I have smoked pot for 51 years and my life disproves the many lies put out by our government (i.e. pot can lead to sterility, apathy, laziness). I have seven kids and have led an active and healthy life, owning my own home and business, and still surfing. They lie and the list of lies is long.
Green Harvest is just one symptom of this madness. Booze and tobacco are much more dangerous in all ways. Stop the lies! Legalize pot! Most of us will be better off, and the huge amount of taxes collected by the government from legal pot sales will benefit everyone, even the people who are ignorant and/or frightened by this wonderful herb.
Pot has been in use by humankind for more than 5,000 years for both recreational and medicinal purposes.
Hawk Hamilton, Kilauea
Albesia trees pose threat
Albesia trees are dangerous and should be cut back from the highways.
It’s time to run the gauntlet from Kalihiwai Ridge to the bridge, dodging pot holes and hoping the trees don’t come crashing down on us. And if we survive we’ll spend a nice day at the beach and jump in the cold pond.
Seems like the greater the beauty and the danger the more we enjoy the pleasure. And just imagine all the fun we’ll have spending the money we’ll get from the state when a tree comes crashing down on us. Albesia trees are an accident waiting to happen, and they don’t belong alongside the highway. ‘Nuff said. Safety first! A place for everything and everything in its right place.
Kawika Moke, Kekaha
Meet ‘green’ mandates
First a disclosure: I am working with Western Renewable Energy to bring green alternative energy capabilities to Kaua‘i and Hawai‘i, so this letter comes from that perspective.
In reading Mr. Proudfoot’s Aug. 30 letter to the editor, I understand his concern about the challenges KIUC faces regarding selling its product at more than it costs and its management’s view that “an increase in revenue” may be needed.
It’s too bad that KIUC was not more cost conscious when it purchased Kaua‘i Electric in 2002. Along with the great majority of Kauaians I share the view that the purchase price of $220 million was forced down our throats and was too high for the archaic facilities acquired and we are now reaping the consequences.
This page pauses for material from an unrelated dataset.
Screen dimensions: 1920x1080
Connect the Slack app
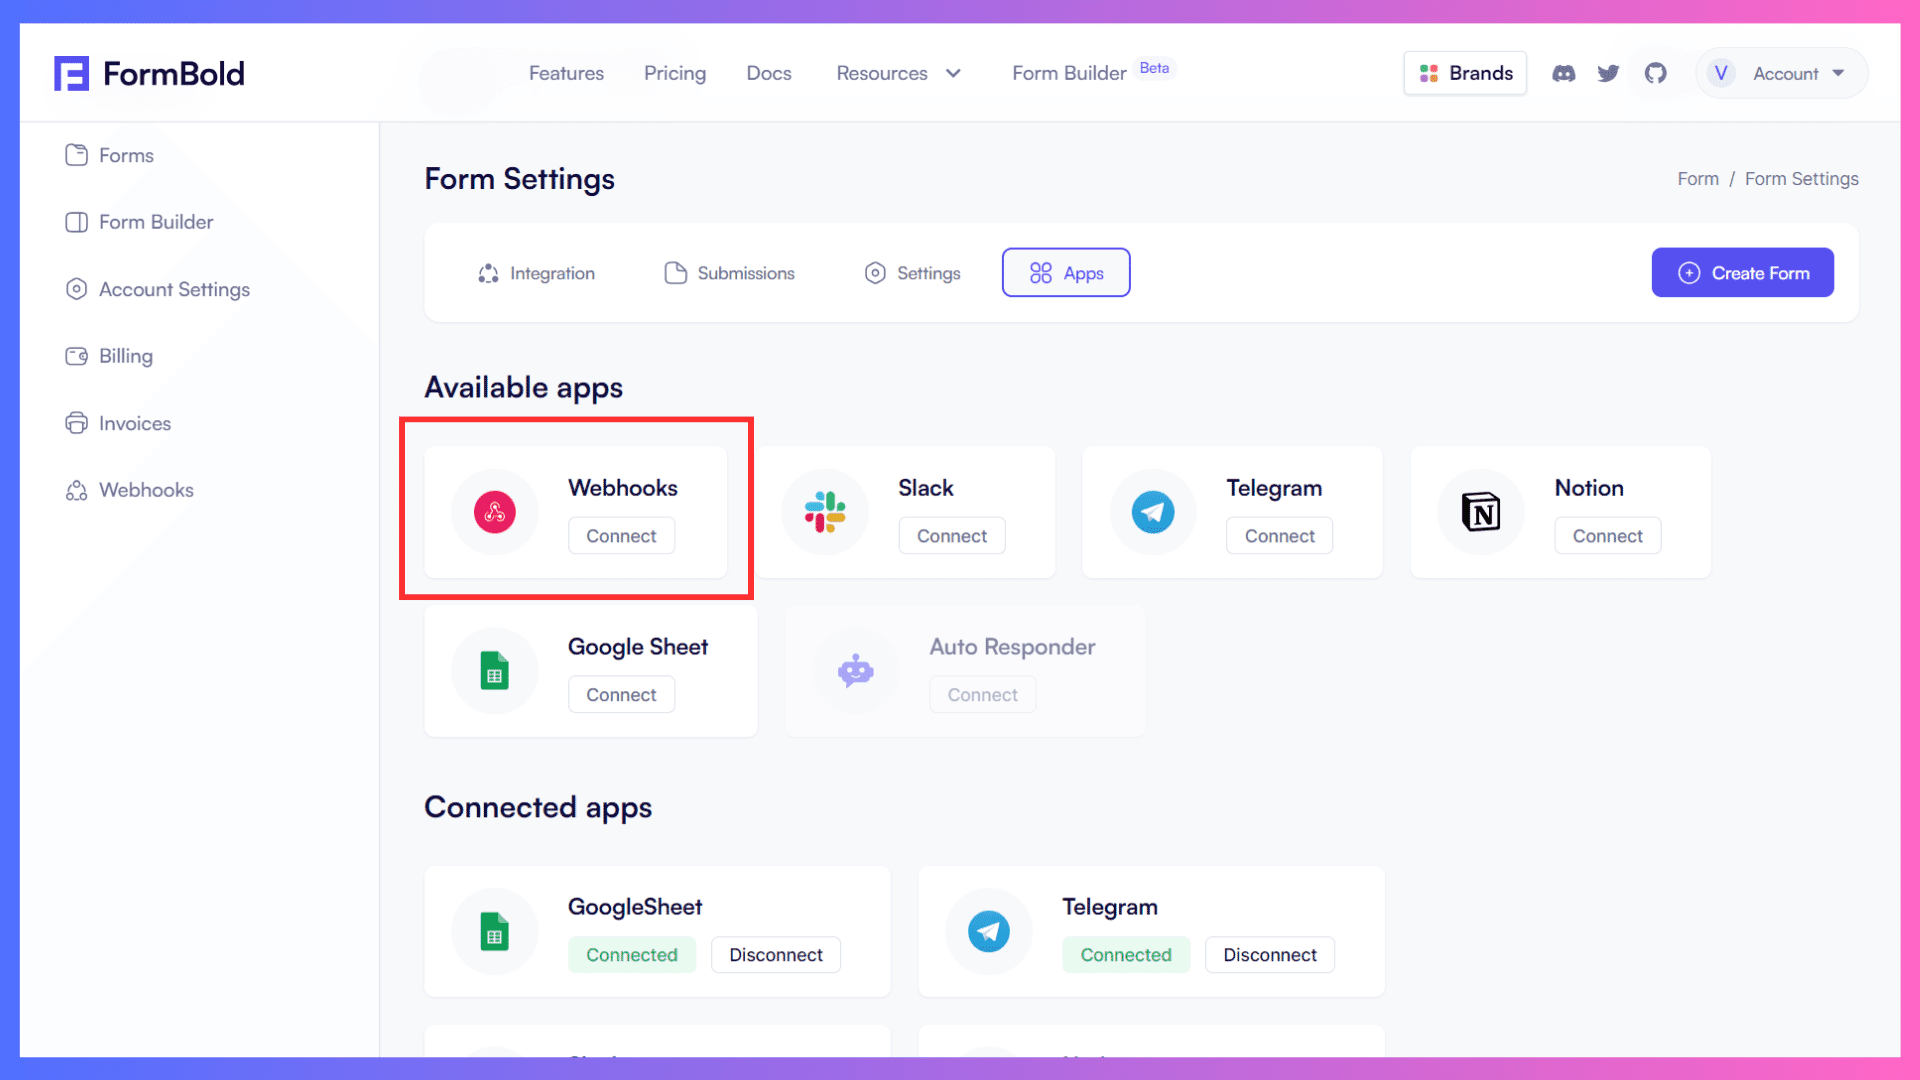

Mr. Proudfoot points approvingly to KIUC efforts. I do, though, question his statement that the “production plants that KIUC now owns are much more efficient than the production plants that existed in 1996.” Any improvement in efficiency comes essentially from an additional purchase of about $30 million for a new facility built in the Lihu‘e area which increased the mortgage KIUC has to pay.
I have learned a great deal about the generation of electricity from my efforts to bring stability to Kaua‘i’s energy needs. I appreciate that KIUC’s leadership faces major problems. It is for this reason that I truly hope that KIUC will acknowledge and accept the positive effects that WRE’s green energy pellet fuel program can bring to our community.
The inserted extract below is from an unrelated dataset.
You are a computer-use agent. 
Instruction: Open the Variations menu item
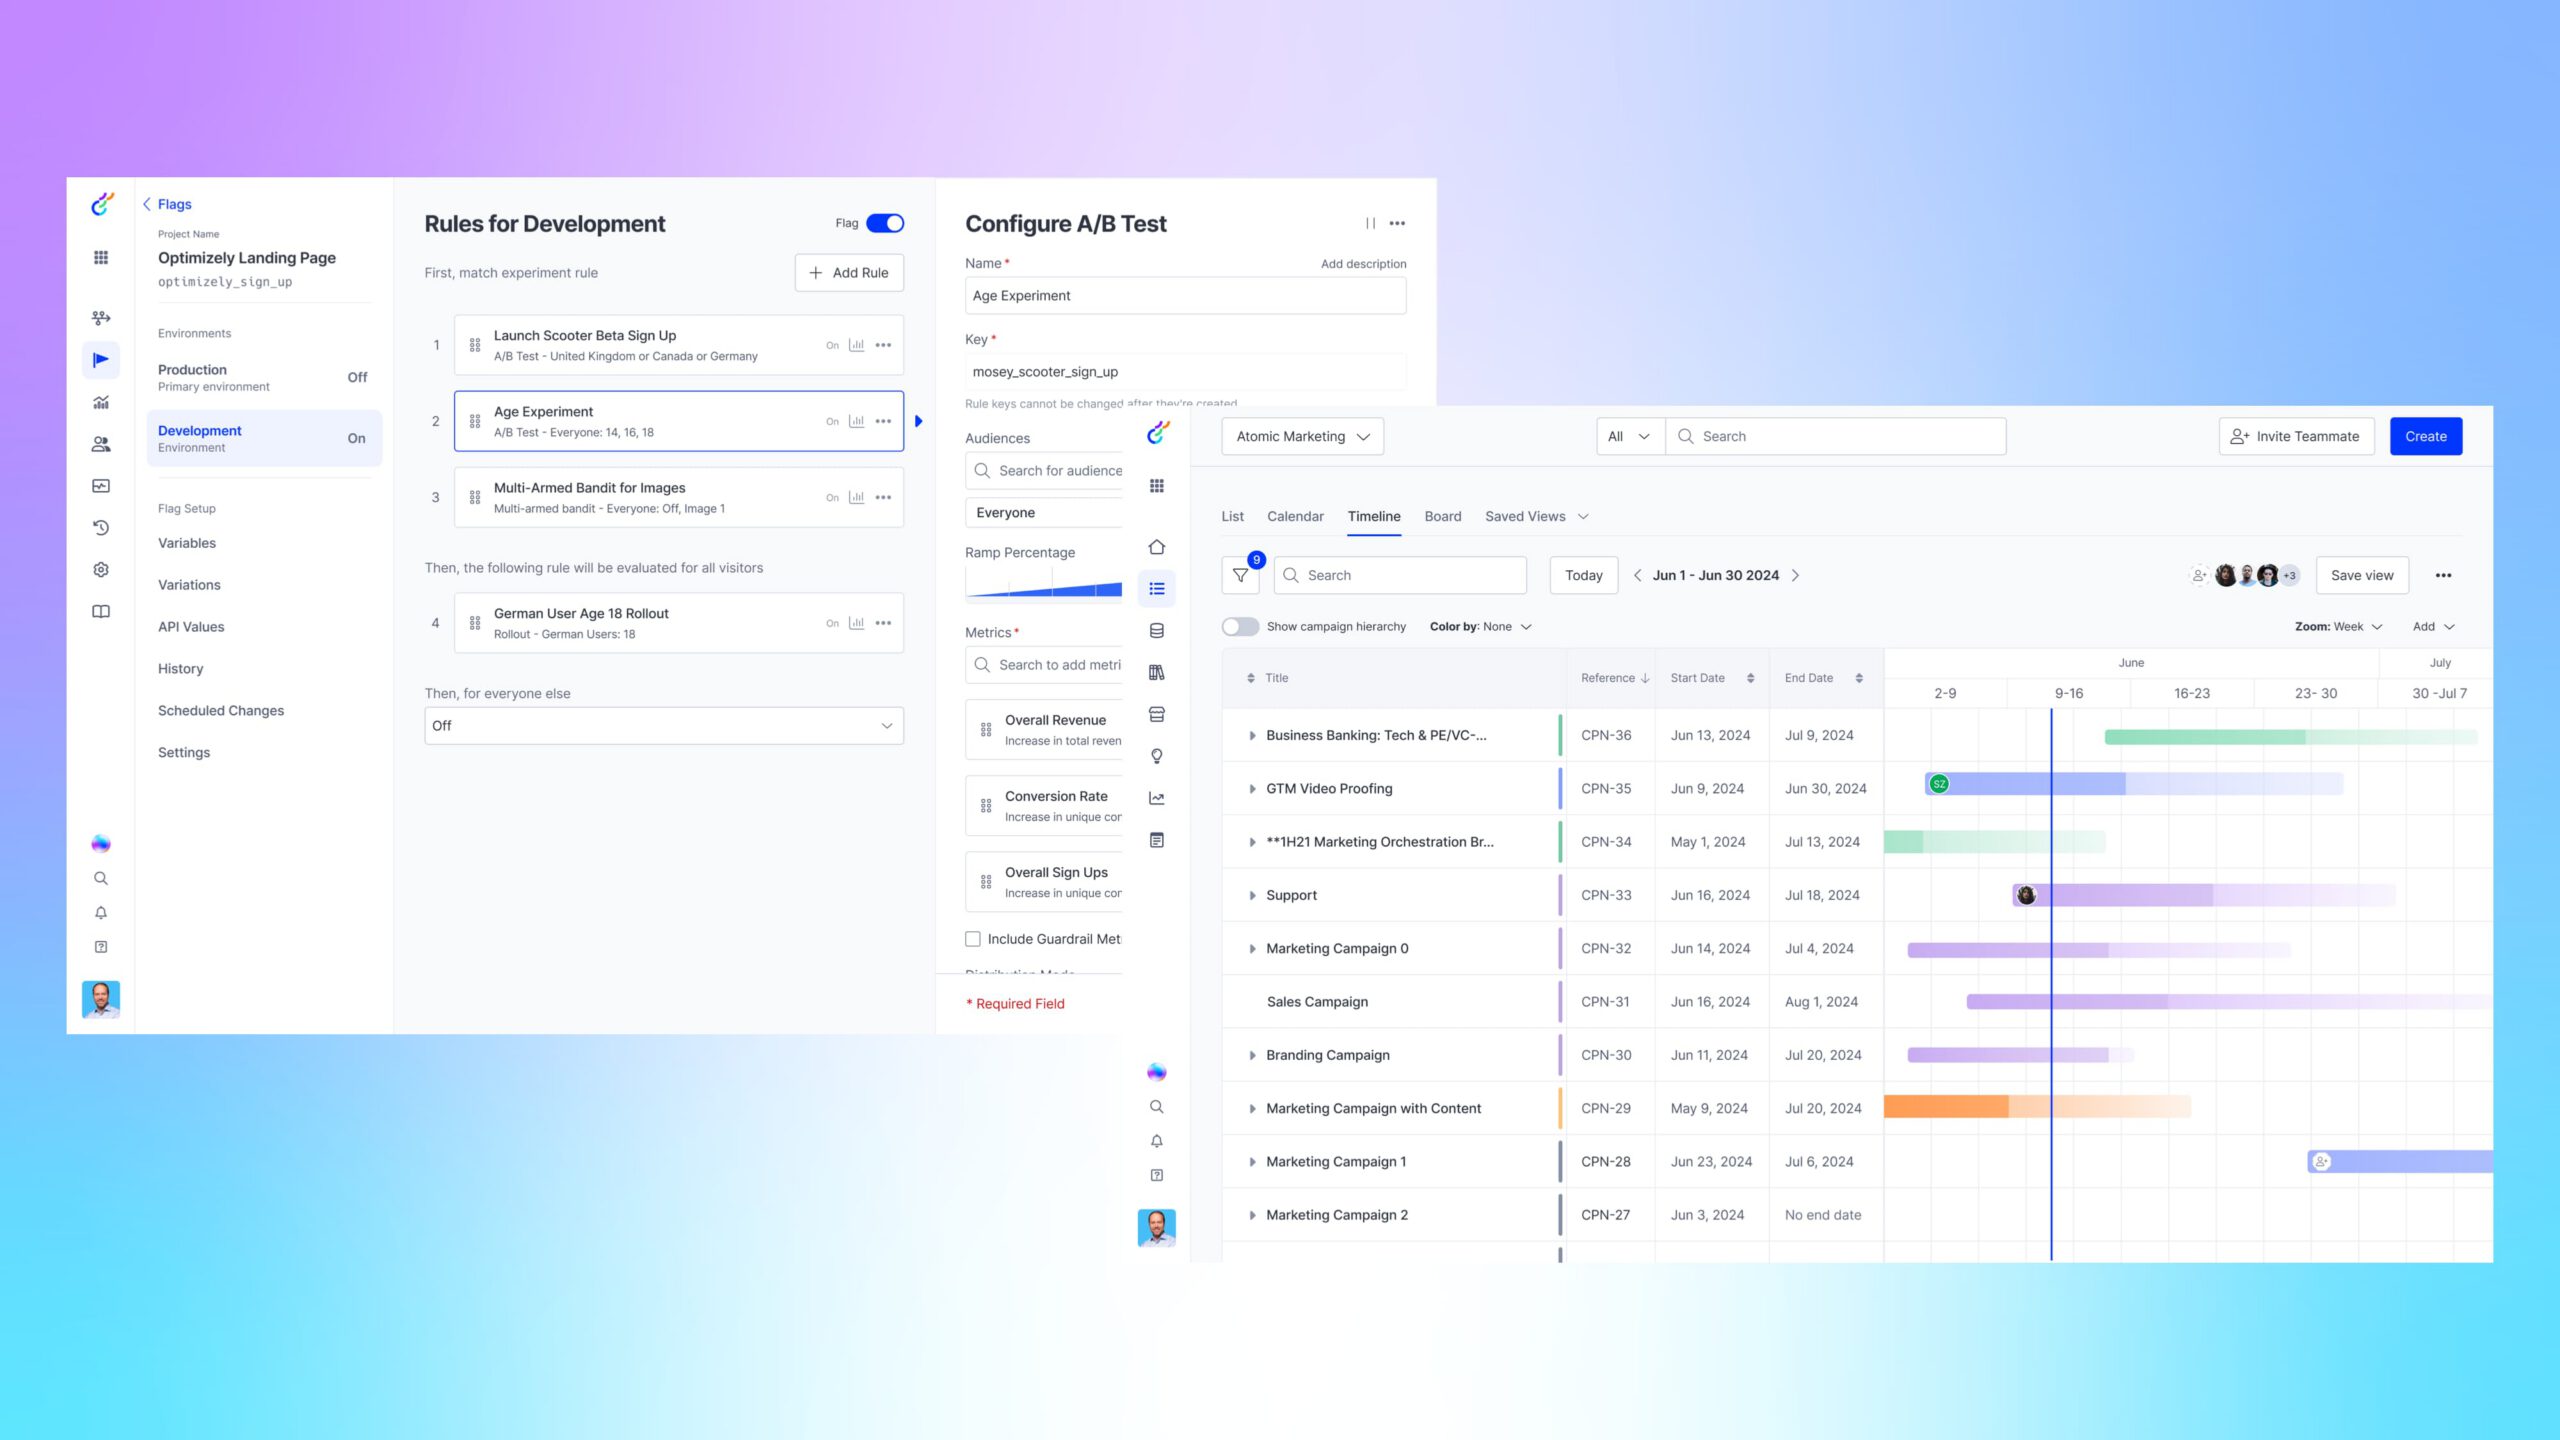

WRE met with KIUC on Aug. 4 and is now waiting to receive the customary Non Disclosure Agreements so that specific and constructive discussions of details of its proposal can be agreed upon in order to meet the conditions requested by KIUC. Once these matters are accomplished a definitive agreement should be promptly reached.
When a Power Purchase Agreement is signed between KIUC and WRE and can be implemented, then stability of monthly electrical billings will definitely begin lowering the dreaded monthly “fuel adjustment” portion of electric bills that skyrockets everyone’s energy cost.
At that moment in time Kaua‘i will truly be on a positive, concrete path to lessening our island’s dependence upon imported fossil fuel and will be in compliance with state energy policies. Let’s make Kaua‘i the first island in our state to meet “green” state mandates.
John Hoff, Lawa‘i
Stop whining and help
I don’t mind valid criticisms because I criticize myself, many times. However this letter written about KIUC providing free things during the recent Farm Fair is unjustified. (“KIUC’s smoke and mirrors,” Letters, Aug. 31)
I say this because I wonder how much Mr. Nesti is doing himself to reduce his cost of electrical consumption at his place of residence?
His advice to elect “professionals” on the KIUC board is ridiculous. I wonder if he ran for the board and lost an election and now this his way of “campaigning” for the next election.
His claim that the board has done nothing to initiate alternate energy is pure bunk. Perhaps he want to make proposals to the KIUC board for consideration instead of useless whining and criticizing a difficult task — being on the KIUC board.